Records for this exercise ->
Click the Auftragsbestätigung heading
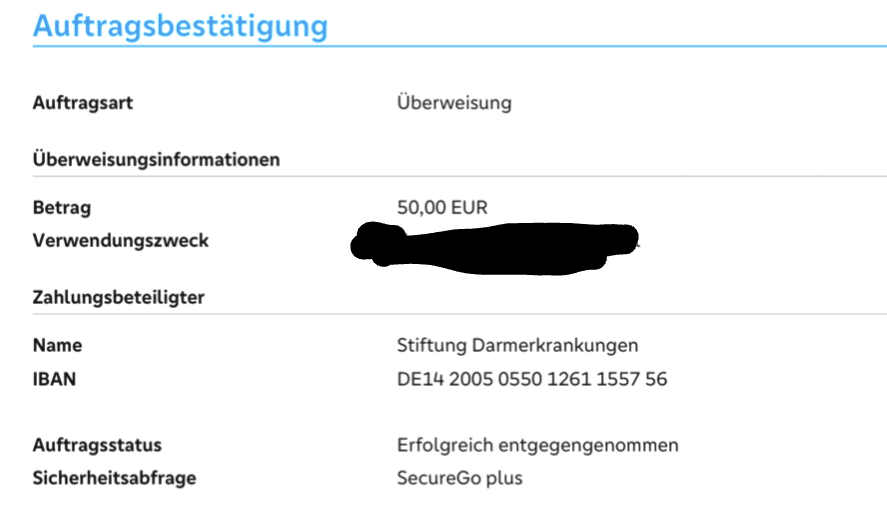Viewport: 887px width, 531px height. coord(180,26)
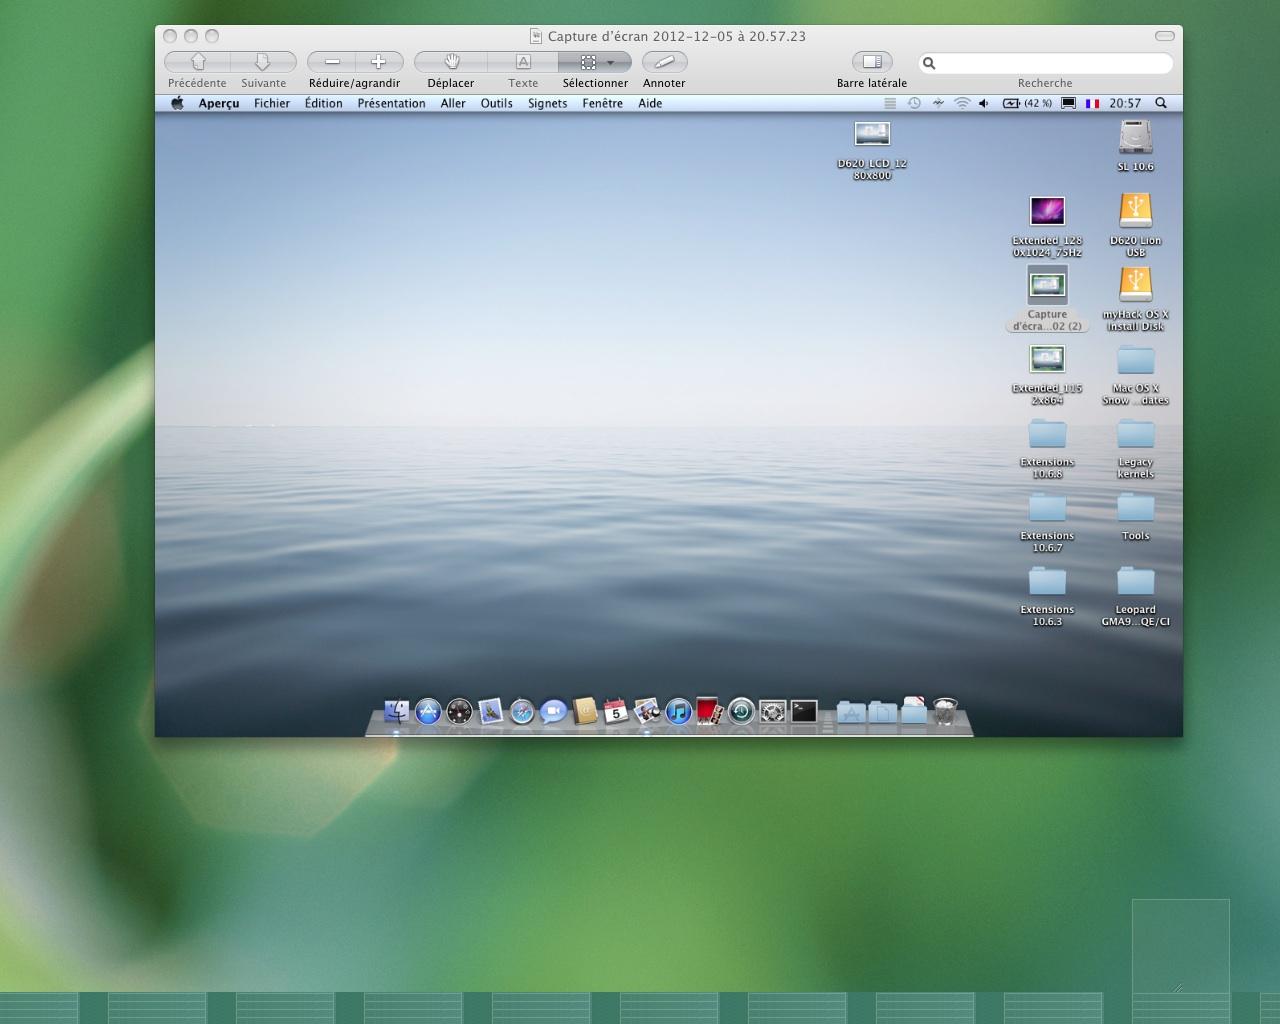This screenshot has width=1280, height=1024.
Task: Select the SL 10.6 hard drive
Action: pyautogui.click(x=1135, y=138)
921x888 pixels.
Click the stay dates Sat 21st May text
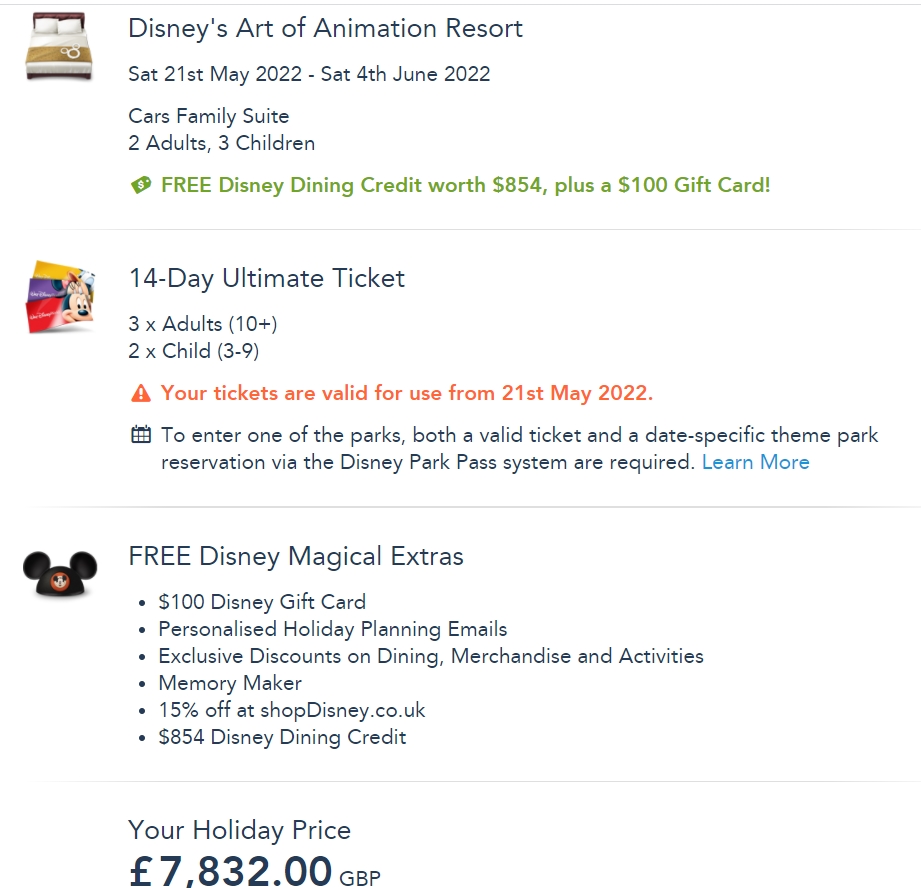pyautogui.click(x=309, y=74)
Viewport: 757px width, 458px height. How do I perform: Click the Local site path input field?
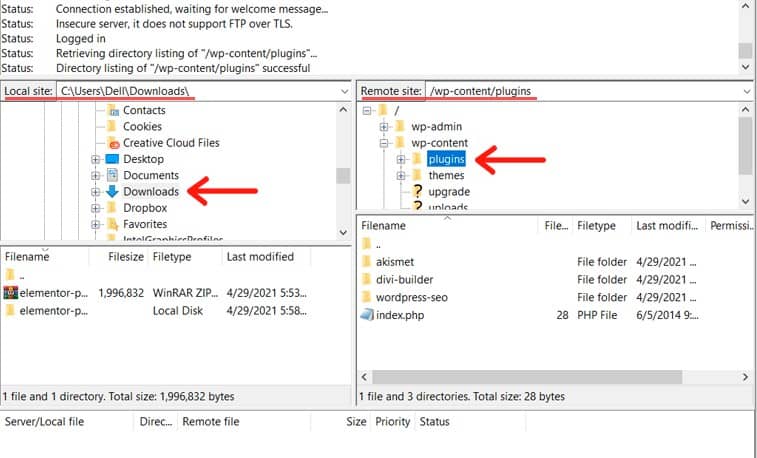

Work to complete -> All of the entries need to be retyped word for word, pictures excluded.

Answer section ->
Click the Auftragsbestätigung heading
Viewport: 887px width, 531px height. coord(180,26)
This screenshot has width=1280, height=1024.
Task: Select the SL 10.6 hard drive
Action: pyautogui.click(x=1135, y=138)
921x888 pixels.
Click the stay dates Sat 21st May text
pyautogui.click(x=309, y=74)
Viewport: 757px width, 458px height. How do I perform: Click the Local site path input field?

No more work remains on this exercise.